Stop editing our bodies, they weren’t made that way

Photo credit: Rewon Shimray

About 13 years ago, Dove sparked the movement for positive body image with its Campaign for Real Beauty, a series of ads showing that women don’t need Photoshop to be beautiful. This movement has since continued with more and more companies refusing to Photoshop images of models. Statistics show that Photoshopped body images make many young men and women feel bad about themselves, as approximately 91 percent of women are unhappy with their bodies. Although this movement is great, we believe that all companies should prohibit images altering a model’s body shape.

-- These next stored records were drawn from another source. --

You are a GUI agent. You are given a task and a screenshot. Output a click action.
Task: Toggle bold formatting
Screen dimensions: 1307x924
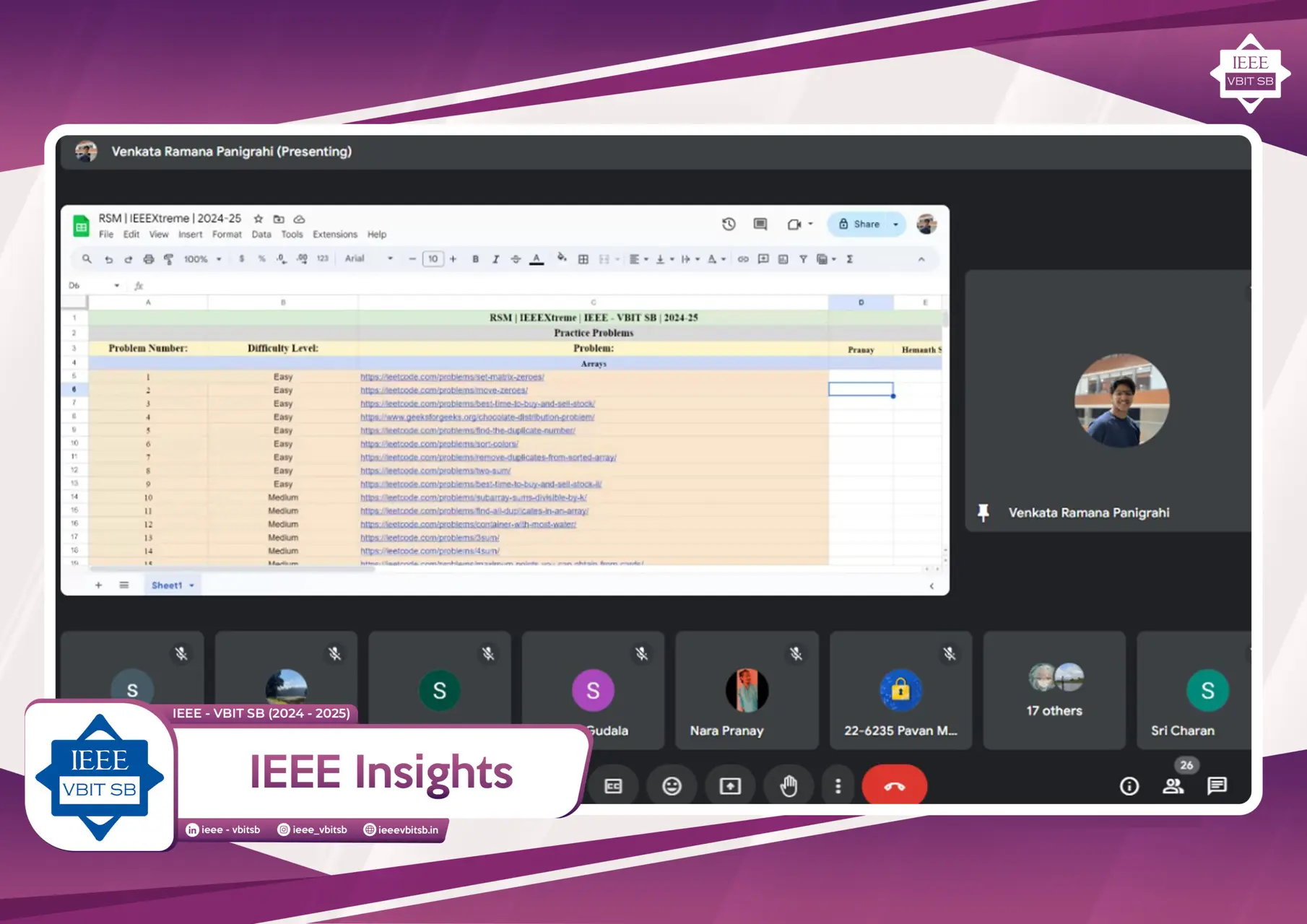click(x=474, y=258)
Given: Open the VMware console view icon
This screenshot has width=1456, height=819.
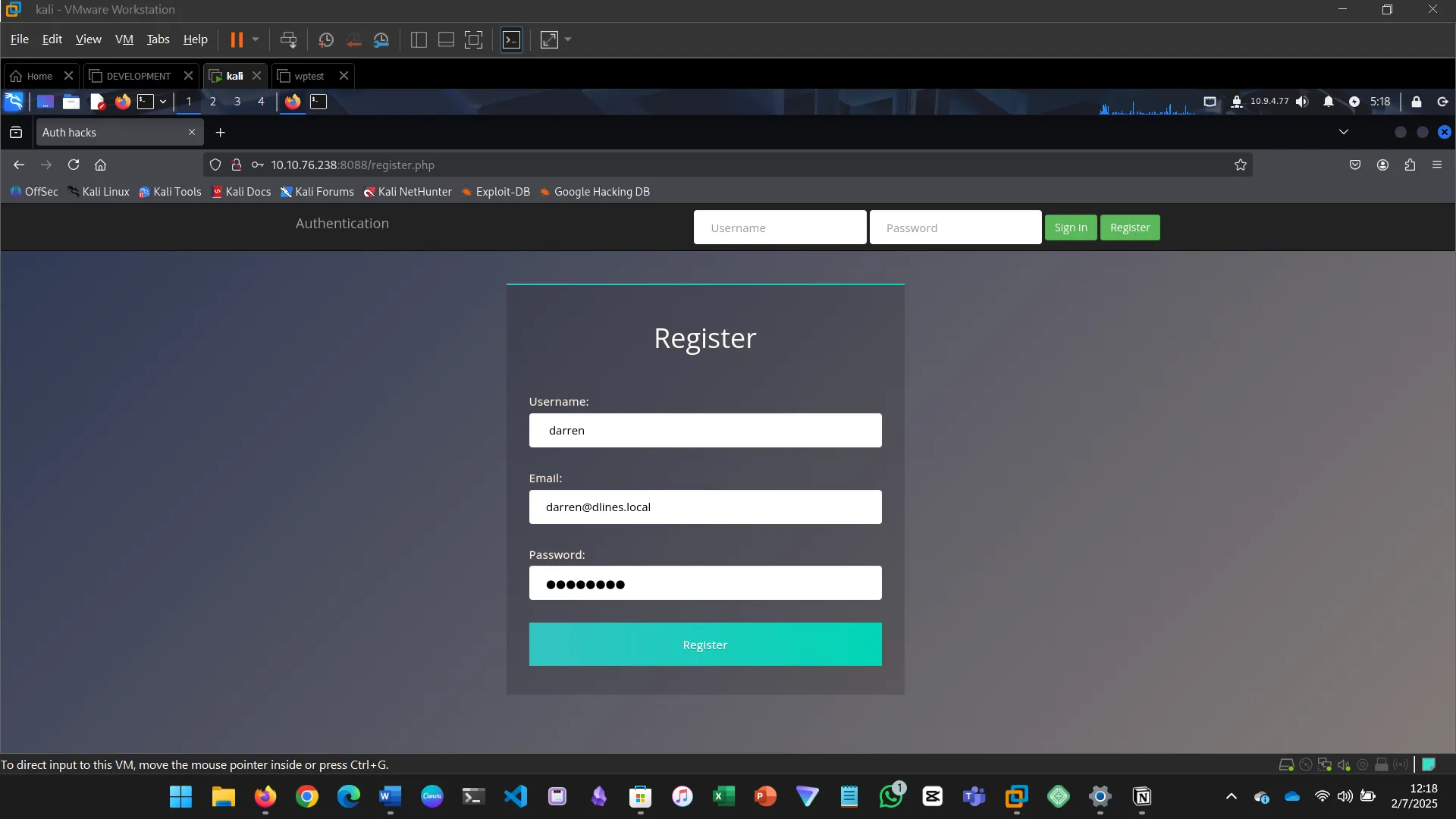Looking at the screenshot, I should (x=512, y=40).
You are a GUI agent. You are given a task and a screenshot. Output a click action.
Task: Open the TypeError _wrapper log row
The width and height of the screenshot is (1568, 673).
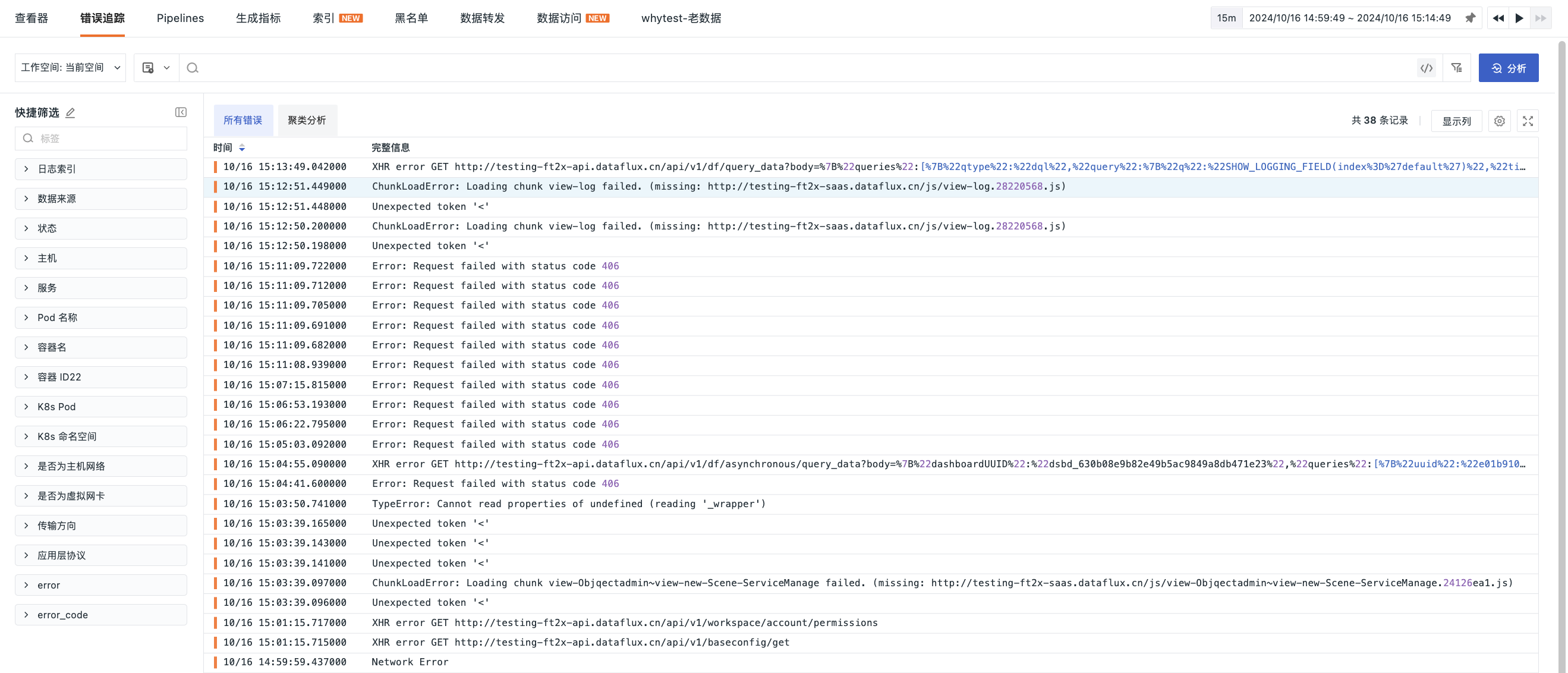coord(568,504)
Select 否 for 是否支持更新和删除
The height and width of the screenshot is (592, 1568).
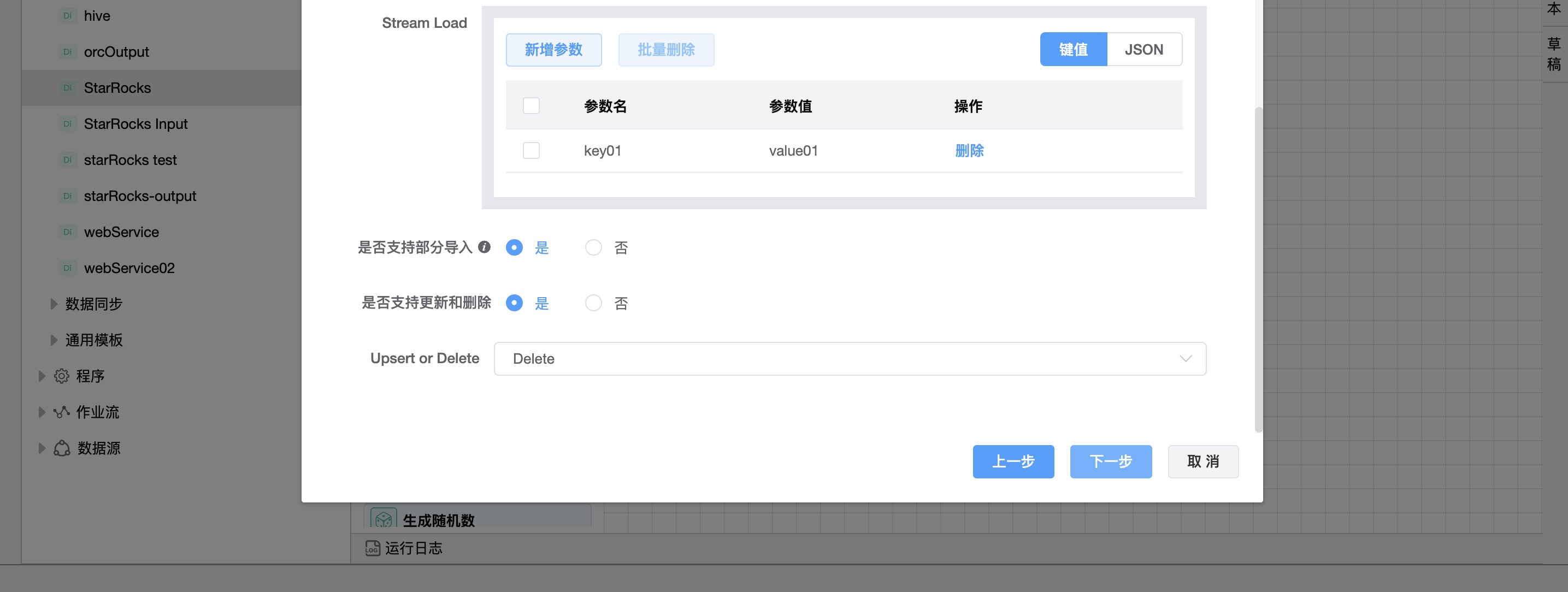pyautogui.click(x=593, y=303)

Starting Monday, the stock photo website Getty Images banned all “creative content depicting models whose body shapes have been retouched to make them look thinner or larger.” This rule also applies to its sister website iStock. Getty told the Today Show that the move is a part of the company’s push to make its creative photo library more inclusive of all bodies and appearances.

Getty isn’t the only major company to ban digitally retouched images that change a model’s natural body shape. Modcloth, Seventeen Magazine, Aerie and Darling Magazine all encourage natural beauty and natural body shape, just to name a few.

Because Getty is a major stock photo website, this is revolutionary. Getty is seeing a trend in consumers desiring more “authentic” photos, so they are giving customers what they want. However, the body positive mission isn’t complete with just Getty’s big step. More companies should follow in Getty’s footsteps and ban images that have been re-touched to make any body part look larger or smaller. Getty is just a part of the beginning of this movement. Although Getty, along with others, have made the step to ban these altered images, many companies, such as French magazine Madame Figaro, still heavily edit photos of models.

According to the National Eating Disorder Association, one of the strongest risk factors for an eating disorder is perfectionism, setting unrealistically high expectations for oneself. Other contributing factors to developing an eating disorder include body image dissatisfaction, buying into the message of the socially defined “ideal body” and the size prejudice saying “thinner is better everywhere.” These factors result from magazines and companies Photoshopping images for publication.

According to DoSomething.org, only 5 percent of women possess bodies portrayed in the media, and media serves as a major factor for extreme dieting and eating disorders. That means that the majority of body images we see in various advertisements, media posts and published photos are unreal body types. A College Humor video even came out a few years ago to show a pizza slice being edited into a model, emphasizing that no image can be trusted. Why can’t people believe that and just not strive for an unreal body type? It’s not that easy.

Being exposed to something day in and day out begins to consume you. Also known as the mere exposure effect, people will develop a preference for the things they find familiar. Therefore, media images that surround us in every facet, especially with social media, are the preferred body image, even though it’s mostly all fake.

Boys use steroids to get that bulky, muscular, “Calvin Klein” body type while girls develop disordered eating habits to attain the thigh gap and flat stomach that models portray. Although there are so many campaigns, such as Dove’s, emphasizing the importance of loving the real you, it’s still hard to ignore the majority of images in the media that artificially slim bodies and smooth faces.

It’s quite sad that the year is 2017 and this movement by Getty is creating major headlines. As a society, we’ve made a habit out of changing appearance to “fit the norm” of beauty. Here’s a better idea–– as a society, let’s make a habit out of appreciating everyone’s beauty. Embrace it all, protruding bones or not, chiseled muscles or not, pear-shaped bottoms or not, stomach rolls or not. Let’s tell marketers that they can’t decide what beauty is, since beauty is in the eye of the beholder.